“I need to check on the goat,” Katya announced. She couldn’t stand being in the house another minute. Kolya had been able to escape, working on and off in the collective horse barn all winter, but Katya hadn’t left the house to work for the collective since her mother fell ill. Now, in the dead of winter, they had no food or work for her, so what was the point?
“Fine,” Kolya said. He pulled his coat off and hung it near the pich to dry. He stilled, his expression inscrutable as his eyes fell on his child at her breast.
Flustered, she pulled her shirt closed and set the sleeping child on the bed. “I’ll bring back some goat’s milk for supper.”
Kolya nodded and angled his head toward her mother. “How is she?”
“Not well,” Katya replied, her mind churning as she came back to the problem at hand and her struggle to find a way to tell him what Mama had requested.
“I wish we could do something to make this easier on her. It’s hard for her to know she can’t take care of us anymore,” Kolya said.
Katya rubbed her hands together and squared her shoulders. Maybe it would be best to just say it, and then leave. Then he could think it over on his own. “Actually, she has asked something of us.”

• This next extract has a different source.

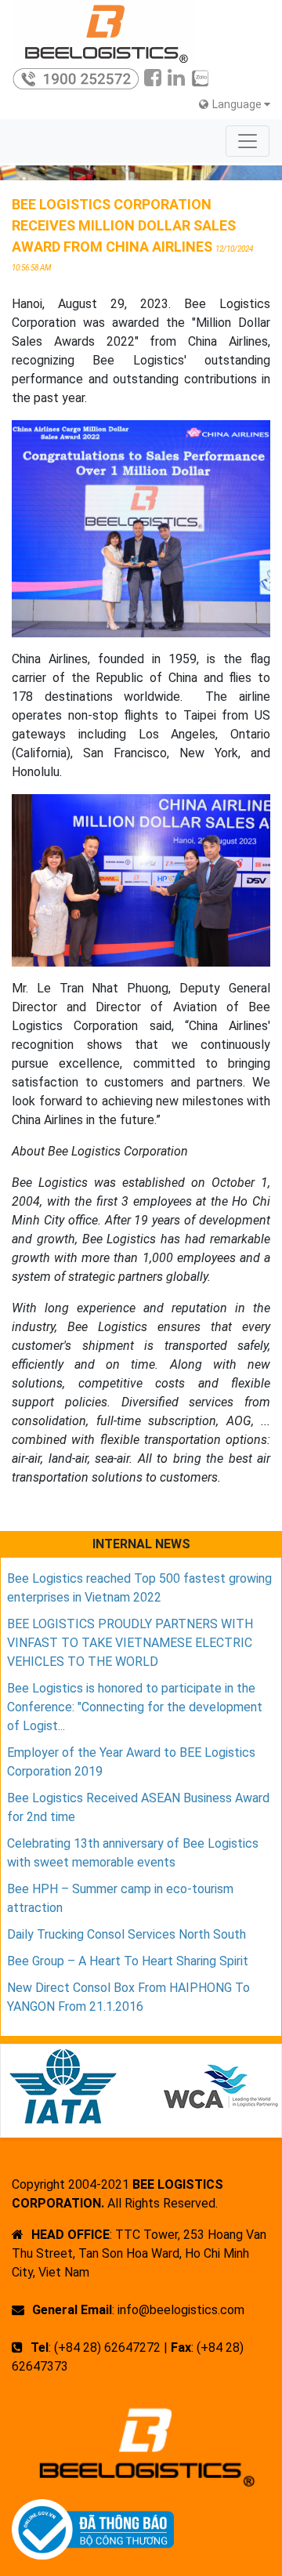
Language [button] (238, 104)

He looked up from the chair near the stove where he sat warming his hands.
“She wants us to marry. For Halya’s sake,” Katya blurted out in a rush, her face flaming with embarrassment. “I don’t feel right about it, but she made me promise. I couldn’t refuse her.”

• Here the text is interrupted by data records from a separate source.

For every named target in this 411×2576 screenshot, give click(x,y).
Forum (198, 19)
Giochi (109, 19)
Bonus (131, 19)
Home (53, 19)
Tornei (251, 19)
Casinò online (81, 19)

Katya lowered her head in shame, waiting for his condemnation. She only hoped he understood it was something she’d promised to her dying mother out of obligation, and not something she wanted for herself.
He remained silent so long that she finally snuck a glance at him.
“Why not?” He shrugged as her eyes met his. “What harm can it be to tell her we will? There are no priests left to marry us, anyway. By the time someone comes along, we’ll either all be dead, or this will be a distant memory and she will understand it wasn’t necessary anymore.”
His cold appraisal of the situation stung. Katya had no wish for him to embrace the idea, but the complete ambivalence of his attitude made the situation even harder to accept than the rejection she’d expected.
“Fine, then it’s settled.” She pulled on her coat and left the house without meeting his stark, haunted eyes again.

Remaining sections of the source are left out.